>> begin Document section

# Scrape for Committee's Contribution Records

This notebook scrapes from the [Wayne County Finance System](https://wccampaignfinance.com/Public/ReceiptsList) for committees' contribution records and saves them into a CSV file called [contributions.csv](../data/contributions.csv) in the data folder. It should be noted that this process takes a long time, so it's recommended that this should only be run for a few minutes for testing. A sufficient amount of data had already been scraped and put into the contributions.csv file and is readily available for immediate use. This function is not efficient and can be prone to breaking if the loading time between each command is too long. 

The next function of this notebook will read data from the contributions.csv file and generate pie charts with dynamic hovering for a provided committee's name. Names that correspond to multiple zip codes will have multiple pie charts, one for each zip code. This is to ensure that different people with the same name are not grouped into the same pie chart.    

## Imports

In [1]:
# Selenium & WebDriver
from selenium import webdriver
from selenium.webdriver import FirefoxOptions
from selenium.webdriver.common.by import By
from selenium.webdriver.firefox.service import Service

# Others
import time
import pandas as pd
import numpy as np
from io import StringIO
from datetime import datetime
import matplotlib.pyplot as plt
import seaborn as sns
import plotly.graph_objects as go
from plotly.subplots import make_subplots
import re
import random
import shutil

## Scraping

In [2]:
def get_driver():
    '''
    Initialize a Selenium Firefox WebDriver 

    Returns:
    WebDriver: An instance of a Firefox WebDriver.
                If the driver cannot be started in normal mode, it falls back to headless mode.
                Returns the driver

    Notes:
    - The function attempts to start the driver in regular mode first. 
    - If there is an error starting the driver, it will attempt to start it in headless mode.
    '''
    gecko_path = shutil.which("geckodriver")

>> end Document section
>> begin Data extract

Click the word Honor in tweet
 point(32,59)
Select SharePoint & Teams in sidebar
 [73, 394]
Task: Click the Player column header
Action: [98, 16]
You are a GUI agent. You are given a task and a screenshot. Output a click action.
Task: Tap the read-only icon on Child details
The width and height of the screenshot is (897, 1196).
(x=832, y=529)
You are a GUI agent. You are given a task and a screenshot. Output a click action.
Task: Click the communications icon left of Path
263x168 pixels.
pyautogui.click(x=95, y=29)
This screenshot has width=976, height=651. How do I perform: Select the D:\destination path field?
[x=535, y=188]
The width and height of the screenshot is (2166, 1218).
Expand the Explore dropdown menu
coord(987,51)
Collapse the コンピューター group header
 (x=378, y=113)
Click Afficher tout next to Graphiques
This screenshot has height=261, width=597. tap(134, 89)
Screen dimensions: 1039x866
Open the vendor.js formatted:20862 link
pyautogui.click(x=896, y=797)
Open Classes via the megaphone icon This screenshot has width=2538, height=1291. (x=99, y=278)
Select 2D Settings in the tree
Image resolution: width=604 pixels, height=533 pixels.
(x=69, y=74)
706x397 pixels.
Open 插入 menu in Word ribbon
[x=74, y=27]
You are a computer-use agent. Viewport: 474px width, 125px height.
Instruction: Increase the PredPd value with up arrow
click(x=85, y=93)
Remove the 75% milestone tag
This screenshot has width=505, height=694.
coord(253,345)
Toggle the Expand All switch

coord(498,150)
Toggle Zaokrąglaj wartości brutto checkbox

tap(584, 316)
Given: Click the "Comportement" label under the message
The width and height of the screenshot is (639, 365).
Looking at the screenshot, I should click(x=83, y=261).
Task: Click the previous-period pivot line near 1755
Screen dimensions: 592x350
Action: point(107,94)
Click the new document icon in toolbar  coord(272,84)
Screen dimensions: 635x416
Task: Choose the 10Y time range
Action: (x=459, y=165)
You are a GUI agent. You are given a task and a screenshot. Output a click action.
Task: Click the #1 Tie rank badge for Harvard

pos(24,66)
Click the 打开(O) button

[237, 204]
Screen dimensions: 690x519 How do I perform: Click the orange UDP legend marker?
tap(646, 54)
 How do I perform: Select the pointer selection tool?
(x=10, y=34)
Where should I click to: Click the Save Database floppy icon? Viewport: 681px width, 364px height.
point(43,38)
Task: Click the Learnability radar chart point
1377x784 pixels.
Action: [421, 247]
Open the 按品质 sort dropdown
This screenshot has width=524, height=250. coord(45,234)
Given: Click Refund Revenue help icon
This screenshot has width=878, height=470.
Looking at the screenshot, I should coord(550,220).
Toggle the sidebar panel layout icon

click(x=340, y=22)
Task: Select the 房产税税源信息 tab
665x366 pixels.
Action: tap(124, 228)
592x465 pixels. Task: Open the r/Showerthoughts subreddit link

>> end Data extract

**Tasks to carry out**
A. In the scraping notebook, how many pie charts are generated for a name that corresponds to multiple zip codes?
B. Duplicate the stretch of the scraping notebook from "If the driver" through "in headless mode.".
C. Under the "Selenium & WebDriver" comment in the scraping notebook, which names are imported? List each one.
The records have no connection to the scraping notebook.

**Answers given**
A. One pie chart for each zip code.

B.
If the driver cannot be started in normal mode, it falls back to headless mode.
                Returns the driver

    Notes:
    - The function attempts to start the driver in regular mode first. 
    - If there is an error starting the driver, it will attempt to start it in headless mode.

C. webdriver, FirefoxOptions, By, Service